::: STORED ROWS :::

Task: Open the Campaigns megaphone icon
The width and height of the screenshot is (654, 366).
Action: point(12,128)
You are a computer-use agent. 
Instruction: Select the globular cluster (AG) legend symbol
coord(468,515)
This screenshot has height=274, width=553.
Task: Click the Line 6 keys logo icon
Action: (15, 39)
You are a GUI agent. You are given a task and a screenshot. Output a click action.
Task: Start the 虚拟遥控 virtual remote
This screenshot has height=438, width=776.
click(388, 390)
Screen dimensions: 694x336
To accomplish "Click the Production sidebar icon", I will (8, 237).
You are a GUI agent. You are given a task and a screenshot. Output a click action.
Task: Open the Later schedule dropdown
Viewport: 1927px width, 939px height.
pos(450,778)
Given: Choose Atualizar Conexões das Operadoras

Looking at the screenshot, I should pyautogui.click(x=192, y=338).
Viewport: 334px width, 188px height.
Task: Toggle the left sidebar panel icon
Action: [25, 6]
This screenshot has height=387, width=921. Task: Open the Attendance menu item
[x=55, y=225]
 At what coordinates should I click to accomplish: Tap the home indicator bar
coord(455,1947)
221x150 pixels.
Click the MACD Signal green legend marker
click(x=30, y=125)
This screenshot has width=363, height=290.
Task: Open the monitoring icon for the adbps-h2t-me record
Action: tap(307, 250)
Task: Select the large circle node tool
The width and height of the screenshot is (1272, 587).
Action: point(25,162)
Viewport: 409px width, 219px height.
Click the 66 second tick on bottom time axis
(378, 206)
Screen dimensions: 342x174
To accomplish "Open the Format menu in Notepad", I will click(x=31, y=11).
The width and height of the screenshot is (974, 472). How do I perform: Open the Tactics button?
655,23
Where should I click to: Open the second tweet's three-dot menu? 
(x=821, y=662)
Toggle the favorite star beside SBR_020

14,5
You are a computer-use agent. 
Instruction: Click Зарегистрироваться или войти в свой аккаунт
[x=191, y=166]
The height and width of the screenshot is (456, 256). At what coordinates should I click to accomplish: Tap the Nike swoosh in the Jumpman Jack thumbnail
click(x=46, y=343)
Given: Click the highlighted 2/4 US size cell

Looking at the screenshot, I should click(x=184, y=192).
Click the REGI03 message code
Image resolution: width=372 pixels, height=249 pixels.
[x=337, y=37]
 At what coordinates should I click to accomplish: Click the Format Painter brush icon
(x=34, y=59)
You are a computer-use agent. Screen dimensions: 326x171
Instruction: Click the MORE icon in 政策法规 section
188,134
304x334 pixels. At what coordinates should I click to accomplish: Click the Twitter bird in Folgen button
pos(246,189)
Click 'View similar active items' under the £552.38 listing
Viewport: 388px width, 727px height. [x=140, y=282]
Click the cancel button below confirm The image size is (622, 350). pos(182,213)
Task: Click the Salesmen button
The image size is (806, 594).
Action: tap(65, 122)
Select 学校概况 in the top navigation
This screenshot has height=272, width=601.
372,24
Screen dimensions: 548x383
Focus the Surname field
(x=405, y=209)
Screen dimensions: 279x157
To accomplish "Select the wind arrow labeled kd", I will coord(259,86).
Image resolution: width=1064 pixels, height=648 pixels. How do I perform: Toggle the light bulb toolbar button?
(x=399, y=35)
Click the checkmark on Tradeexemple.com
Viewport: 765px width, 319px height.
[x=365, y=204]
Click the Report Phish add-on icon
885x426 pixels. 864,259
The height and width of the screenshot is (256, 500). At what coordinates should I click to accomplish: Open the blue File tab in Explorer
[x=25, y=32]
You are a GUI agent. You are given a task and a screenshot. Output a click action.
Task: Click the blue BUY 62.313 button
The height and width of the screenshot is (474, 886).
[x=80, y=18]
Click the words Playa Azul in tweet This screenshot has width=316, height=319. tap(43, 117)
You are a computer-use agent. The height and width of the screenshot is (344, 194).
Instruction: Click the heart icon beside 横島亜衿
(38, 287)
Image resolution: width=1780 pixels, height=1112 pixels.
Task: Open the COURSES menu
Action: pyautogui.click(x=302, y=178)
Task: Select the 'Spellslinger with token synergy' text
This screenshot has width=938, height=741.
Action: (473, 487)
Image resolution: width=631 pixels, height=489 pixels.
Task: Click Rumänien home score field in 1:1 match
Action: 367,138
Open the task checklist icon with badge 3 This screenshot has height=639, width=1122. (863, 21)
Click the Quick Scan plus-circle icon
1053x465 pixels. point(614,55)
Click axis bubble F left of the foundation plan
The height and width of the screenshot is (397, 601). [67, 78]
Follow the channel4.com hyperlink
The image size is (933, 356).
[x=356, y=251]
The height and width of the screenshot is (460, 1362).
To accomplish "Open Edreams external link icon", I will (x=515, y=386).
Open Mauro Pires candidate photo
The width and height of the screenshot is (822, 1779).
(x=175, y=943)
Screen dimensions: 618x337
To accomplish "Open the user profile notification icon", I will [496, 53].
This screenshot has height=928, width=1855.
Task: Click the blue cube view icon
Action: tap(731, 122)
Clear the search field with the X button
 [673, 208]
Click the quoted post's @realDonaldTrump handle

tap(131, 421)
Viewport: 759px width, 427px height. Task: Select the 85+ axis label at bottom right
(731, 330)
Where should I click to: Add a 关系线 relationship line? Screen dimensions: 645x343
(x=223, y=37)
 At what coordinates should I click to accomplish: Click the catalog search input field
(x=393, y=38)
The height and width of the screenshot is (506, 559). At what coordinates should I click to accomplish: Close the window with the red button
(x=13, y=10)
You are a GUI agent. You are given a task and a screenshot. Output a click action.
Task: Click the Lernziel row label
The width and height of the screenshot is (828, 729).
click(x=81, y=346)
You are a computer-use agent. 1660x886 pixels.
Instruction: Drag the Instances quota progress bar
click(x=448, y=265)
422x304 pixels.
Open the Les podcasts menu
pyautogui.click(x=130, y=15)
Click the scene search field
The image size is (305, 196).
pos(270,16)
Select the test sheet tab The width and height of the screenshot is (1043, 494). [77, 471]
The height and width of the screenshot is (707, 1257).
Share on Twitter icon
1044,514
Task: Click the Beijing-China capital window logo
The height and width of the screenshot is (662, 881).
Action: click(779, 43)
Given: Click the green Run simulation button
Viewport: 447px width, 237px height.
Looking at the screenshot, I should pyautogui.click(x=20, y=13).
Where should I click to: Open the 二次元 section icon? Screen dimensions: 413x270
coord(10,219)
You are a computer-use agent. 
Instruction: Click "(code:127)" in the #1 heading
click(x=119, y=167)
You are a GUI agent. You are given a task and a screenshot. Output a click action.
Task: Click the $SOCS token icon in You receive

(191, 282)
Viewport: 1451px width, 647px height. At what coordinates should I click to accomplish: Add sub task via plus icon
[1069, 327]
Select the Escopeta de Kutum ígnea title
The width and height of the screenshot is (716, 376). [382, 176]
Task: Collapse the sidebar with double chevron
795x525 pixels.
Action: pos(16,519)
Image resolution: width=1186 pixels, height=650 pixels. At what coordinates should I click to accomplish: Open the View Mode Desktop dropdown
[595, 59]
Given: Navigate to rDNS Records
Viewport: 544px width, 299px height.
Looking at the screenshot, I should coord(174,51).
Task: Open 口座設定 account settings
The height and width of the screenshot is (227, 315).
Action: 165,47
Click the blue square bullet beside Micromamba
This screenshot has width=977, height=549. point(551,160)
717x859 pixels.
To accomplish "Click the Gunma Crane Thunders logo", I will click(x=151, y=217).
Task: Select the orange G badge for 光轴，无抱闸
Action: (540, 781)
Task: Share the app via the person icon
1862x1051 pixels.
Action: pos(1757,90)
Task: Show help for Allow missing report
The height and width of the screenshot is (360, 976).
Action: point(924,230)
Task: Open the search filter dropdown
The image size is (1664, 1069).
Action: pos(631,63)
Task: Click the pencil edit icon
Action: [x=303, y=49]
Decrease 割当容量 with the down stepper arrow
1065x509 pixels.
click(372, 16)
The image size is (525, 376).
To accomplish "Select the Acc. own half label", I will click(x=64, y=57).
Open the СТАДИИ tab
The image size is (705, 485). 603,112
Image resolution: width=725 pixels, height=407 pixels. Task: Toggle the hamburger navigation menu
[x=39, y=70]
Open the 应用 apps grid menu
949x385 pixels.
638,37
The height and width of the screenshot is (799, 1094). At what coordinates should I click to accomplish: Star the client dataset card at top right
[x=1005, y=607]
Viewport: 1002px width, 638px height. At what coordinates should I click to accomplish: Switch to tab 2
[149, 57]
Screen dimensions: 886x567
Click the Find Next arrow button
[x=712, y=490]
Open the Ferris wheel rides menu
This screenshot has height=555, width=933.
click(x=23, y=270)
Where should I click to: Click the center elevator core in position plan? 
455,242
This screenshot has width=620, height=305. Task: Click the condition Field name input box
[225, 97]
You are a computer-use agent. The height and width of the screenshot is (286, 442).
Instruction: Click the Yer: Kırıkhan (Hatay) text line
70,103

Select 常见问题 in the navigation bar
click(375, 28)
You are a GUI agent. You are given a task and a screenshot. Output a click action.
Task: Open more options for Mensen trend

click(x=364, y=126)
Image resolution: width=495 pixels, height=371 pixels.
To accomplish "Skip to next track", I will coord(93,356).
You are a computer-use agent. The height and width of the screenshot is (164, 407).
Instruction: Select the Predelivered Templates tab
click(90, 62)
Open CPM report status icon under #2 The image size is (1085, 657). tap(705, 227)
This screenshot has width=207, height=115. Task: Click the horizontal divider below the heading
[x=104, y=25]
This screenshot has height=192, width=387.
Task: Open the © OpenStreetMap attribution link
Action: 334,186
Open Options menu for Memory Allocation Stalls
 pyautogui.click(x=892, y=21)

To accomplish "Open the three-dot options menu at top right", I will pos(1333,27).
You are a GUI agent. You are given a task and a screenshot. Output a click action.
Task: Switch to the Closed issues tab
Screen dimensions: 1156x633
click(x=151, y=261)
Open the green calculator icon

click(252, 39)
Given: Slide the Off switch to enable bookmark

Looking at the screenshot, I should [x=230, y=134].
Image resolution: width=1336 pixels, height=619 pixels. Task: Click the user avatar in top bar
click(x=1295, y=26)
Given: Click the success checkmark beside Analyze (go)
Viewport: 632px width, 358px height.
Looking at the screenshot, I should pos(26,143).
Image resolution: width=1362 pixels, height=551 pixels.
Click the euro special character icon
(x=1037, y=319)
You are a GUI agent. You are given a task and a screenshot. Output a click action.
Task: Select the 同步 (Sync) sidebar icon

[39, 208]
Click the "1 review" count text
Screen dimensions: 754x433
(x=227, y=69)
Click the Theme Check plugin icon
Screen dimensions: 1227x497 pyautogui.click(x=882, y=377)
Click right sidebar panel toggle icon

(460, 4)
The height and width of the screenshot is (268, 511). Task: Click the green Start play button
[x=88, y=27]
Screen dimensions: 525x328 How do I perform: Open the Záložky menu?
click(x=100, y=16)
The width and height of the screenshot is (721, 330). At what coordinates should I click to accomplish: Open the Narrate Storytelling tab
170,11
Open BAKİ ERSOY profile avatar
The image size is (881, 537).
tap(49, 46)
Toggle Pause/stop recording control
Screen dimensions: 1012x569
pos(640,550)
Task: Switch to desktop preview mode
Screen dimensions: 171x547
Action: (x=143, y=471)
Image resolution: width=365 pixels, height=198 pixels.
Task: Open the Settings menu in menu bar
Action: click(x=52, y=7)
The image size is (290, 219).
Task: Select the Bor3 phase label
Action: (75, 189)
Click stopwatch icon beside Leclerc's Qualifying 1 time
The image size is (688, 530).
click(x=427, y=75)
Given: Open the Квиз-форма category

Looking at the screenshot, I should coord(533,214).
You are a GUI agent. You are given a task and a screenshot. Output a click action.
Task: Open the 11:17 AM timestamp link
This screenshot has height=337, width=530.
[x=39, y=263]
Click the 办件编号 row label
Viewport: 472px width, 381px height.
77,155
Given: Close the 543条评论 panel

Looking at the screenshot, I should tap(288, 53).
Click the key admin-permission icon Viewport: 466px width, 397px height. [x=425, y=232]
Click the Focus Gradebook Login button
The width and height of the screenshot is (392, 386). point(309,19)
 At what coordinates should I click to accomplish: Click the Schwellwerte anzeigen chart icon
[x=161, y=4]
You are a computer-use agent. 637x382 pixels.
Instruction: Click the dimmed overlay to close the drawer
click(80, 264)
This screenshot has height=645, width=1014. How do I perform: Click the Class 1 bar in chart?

:::

Copy the entries from the line containing "is (286, 442)." to the line containing "Open CPM report" verbatim, including both of those lines.

## [WRITTEN RESPONSE]
You are a computer-use agent. The height and width of the screenshot is (286, 442).
Instruction: Click the Yer: Kırıkhan (Hatay) text line
70,103

Select 常见问题 in the navigation bar
click(375, 28)
You are a GUI agent. You are given a task and a screenshot. Output a click action.
Task: Open more options for Mensen trend

click(x=364, y=126)
Image resolution: width=495 pixels, height=371 pixels.
To accomplish "Skip to next track", I will coord(93,356).
You are a computer-use agent. The height and width of the screenshot is (164, 407).
Instruction: Select the Predelivered Templates tab
click(90, 62)
Open CPM report status icon under #2 The image size is (1085, 657). tap(705, 227)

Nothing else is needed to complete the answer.